Rev. Burns’ ministry of twenty years took the congregation through many difficult times, including “the Hungry 30s” and World War II. He was much loved and is remembered as “a citizen of Duncan and a friend to all” on a plaque in the church hall bearing his name. The “Good Shepherd” stained glass window in the sanctuary was donated in memory of Rev. Burns.
Duncan United Church Grows
When the church hall burned down in 1935, it was replaced by the hall now known as Heritage Hall. After the burning of the mortgage in 1939, a fund was started towards building of a new church.
The opening service for the new Duncan United Church was held on Wednesday, December 3rd, 1941, with the first Sunday service held on December 7, the day Pearl Harbour was bombed.
After the war, a great influx of people resulted in crowding of hospitals, schools and churches in the area. In 1949, the Young Adults extended the hall – now the stage, Thrift Store and basement.
In 1954, the church was lengthened to increase the seating capacity. This addition included an office (now the minister’s office) and meeting space on the lower floor.

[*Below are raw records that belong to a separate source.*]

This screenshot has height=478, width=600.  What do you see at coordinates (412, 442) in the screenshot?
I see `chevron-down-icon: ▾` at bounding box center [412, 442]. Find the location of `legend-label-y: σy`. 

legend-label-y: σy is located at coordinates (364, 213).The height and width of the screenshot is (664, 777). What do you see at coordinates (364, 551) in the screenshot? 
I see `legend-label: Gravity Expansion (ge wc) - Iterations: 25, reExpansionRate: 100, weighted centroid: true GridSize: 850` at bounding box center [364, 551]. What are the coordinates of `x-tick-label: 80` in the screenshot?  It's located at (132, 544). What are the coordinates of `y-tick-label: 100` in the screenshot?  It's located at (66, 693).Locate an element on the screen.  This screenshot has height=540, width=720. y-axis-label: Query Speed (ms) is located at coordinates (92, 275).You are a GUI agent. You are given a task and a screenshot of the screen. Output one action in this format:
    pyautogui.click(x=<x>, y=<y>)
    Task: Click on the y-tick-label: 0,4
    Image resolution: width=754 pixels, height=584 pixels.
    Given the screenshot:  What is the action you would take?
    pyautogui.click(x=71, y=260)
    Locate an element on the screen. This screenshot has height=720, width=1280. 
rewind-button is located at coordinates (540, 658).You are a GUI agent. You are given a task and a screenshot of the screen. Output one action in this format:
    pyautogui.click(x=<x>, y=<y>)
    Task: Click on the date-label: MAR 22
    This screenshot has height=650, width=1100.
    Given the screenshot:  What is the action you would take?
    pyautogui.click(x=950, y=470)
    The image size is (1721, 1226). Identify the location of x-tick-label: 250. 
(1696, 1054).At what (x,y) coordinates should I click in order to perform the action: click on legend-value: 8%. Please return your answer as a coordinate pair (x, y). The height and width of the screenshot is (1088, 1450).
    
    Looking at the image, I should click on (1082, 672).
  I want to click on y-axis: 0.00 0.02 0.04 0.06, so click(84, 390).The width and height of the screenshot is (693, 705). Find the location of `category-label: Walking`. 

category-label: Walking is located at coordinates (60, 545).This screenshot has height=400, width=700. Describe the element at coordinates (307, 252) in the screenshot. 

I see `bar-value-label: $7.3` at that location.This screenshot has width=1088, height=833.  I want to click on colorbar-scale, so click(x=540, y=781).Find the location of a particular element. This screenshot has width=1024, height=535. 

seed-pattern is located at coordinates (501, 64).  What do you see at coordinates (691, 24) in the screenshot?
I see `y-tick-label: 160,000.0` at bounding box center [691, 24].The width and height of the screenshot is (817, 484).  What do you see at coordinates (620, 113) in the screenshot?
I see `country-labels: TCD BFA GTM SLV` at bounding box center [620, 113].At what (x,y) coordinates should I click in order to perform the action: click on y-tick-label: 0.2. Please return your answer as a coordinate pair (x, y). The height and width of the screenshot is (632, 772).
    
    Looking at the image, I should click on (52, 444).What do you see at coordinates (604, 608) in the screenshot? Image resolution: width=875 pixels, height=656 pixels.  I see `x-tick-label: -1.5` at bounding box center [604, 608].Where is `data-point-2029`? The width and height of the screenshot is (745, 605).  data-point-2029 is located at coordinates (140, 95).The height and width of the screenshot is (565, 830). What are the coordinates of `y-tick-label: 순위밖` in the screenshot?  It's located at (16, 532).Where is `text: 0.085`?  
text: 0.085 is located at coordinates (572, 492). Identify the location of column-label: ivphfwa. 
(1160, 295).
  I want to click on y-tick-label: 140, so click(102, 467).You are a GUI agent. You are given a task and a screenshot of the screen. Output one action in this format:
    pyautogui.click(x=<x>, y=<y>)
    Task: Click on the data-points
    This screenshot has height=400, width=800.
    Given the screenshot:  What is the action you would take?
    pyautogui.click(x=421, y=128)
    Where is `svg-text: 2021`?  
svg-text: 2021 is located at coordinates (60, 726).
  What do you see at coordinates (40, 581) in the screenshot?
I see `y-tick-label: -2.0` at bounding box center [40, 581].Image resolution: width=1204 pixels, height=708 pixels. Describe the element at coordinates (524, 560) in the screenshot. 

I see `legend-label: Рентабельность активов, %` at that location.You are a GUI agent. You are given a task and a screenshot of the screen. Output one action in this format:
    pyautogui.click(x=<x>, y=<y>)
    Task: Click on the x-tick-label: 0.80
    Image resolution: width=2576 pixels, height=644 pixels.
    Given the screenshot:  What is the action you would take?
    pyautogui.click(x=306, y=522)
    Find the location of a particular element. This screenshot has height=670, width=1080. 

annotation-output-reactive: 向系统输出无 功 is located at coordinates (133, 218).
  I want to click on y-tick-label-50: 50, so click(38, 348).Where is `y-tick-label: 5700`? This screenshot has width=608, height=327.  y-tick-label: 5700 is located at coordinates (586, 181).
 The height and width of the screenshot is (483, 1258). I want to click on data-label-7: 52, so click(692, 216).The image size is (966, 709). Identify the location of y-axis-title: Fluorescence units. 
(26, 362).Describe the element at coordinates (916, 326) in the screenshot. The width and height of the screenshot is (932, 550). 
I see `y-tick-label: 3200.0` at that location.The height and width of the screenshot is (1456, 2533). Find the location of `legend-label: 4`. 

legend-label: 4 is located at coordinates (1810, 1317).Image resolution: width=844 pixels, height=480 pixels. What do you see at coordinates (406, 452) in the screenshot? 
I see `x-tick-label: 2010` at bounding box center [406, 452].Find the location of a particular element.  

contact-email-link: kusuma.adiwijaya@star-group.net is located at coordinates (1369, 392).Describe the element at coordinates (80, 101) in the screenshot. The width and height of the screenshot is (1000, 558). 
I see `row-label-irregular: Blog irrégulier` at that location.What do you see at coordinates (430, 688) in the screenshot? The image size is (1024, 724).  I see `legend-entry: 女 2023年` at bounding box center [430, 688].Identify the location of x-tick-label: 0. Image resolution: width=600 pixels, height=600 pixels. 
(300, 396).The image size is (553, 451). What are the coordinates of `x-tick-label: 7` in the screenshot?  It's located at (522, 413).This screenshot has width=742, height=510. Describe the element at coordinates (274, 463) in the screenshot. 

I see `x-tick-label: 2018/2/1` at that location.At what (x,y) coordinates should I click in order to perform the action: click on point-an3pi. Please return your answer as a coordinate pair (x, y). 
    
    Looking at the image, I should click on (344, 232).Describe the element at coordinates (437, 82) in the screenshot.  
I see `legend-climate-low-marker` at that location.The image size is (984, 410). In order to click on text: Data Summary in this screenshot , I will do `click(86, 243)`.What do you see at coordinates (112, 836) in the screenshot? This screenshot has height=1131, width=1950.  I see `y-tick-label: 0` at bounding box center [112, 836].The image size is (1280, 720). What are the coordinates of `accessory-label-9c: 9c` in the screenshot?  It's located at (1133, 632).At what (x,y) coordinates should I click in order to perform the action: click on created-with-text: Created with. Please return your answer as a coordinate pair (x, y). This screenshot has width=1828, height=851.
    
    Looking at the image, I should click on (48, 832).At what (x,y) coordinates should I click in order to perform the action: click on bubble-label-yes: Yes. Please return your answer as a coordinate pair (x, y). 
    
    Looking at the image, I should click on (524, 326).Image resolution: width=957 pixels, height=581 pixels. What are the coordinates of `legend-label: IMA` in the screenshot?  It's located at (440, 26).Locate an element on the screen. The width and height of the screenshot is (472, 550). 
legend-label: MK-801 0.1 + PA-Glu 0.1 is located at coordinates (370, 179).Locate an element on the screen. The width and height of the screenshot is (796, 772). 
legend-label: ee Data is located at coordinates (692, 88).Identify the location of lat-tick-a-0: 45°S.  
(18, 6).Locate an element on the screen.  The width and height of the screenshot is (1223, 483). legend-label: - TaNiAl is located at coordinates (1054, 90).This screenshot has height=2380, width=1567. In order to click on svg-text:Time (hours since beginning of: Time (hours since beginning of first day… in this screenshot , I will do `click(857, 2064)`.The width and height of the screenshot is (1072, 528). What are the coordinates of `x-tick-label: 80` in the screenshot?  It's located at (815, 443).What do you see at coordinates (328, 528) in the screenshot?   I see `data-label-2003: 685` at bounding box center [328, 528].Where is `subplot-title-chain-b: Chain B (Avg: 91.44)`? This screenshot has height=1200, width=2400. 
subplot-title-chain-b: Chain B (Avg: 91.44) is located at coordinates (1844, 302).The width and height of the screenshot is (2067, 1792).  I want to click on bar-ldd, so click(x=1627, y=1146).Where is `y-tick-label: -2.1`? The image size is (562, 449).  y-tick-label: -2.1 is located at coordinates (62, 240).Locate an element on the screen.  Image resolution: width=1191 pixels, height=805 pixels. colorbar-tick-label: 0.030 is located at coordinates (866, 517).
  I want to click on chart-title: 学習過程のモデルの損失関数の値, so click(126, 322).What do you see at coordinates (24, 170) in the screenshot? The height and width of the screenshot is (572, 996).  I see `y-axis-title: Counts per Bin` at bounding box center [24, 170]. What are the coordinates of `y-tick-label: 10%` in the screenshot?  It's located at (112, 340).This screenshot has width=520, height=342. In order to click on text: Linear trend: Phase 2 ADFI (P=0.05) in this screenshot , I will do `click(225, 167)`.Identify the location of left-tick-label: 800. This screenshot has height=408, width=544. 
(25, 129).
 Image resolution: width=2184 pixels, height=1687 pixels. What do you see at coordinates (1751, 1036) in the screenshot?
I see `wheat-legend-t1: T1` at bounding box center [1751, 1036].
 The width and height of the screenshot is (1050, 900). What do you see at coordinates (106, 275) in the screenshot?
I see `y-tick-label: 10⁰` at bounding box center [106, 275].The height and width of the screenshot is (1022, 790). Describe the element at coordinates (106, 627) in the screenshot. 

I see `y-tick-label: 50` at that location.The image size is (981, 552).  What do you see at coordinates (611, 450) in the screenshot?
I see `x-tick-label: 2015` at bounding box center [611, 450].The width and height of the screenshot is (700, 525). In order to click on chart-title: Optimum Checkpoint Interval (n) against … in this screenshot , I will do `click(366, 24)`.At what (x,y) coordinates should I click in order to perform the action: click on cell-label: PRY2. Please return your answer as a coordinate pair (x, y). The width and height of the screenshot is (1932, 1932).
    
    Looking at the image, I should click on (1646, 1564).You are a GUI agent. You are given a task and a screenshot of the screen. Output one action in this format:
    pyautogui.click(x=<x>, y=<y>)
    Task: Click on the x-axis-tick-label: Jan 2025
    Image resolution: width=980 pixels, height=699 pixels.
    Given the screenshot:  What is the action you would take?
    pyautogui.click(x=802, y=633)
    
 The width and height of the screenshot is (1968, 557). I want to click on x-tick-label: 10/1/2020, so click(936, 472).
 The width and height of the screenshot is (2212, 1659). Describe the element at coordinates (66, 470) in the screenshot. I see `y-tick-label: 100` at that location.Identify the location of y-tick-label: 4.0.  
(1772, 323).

In 1960, the church purchased the property just to the north of the hall, now the parking lot. Duncan United is located near to Duncan’s former Chinatown and the property was the site of a laundry run by Mr. Jack Wong. A provision of the sale was that he would continue to rent the buildings from us and for three years, Duncan United Church was in the laundry business.
In 1964, another building project was undertaken as the space between the church and the hall was developed to create the Christian Education Centre. This created Burns Hall, the office and nursery as well as room in the basement for the Sunday School’s Primary department.
In 2001, the sanctuary was renovated, replacing carpets, painting and reconfiguring the chancel area. As our worship style focuses more on including the children and lay people of our congregation, this new area accomodates our music team, dramas and other special activities.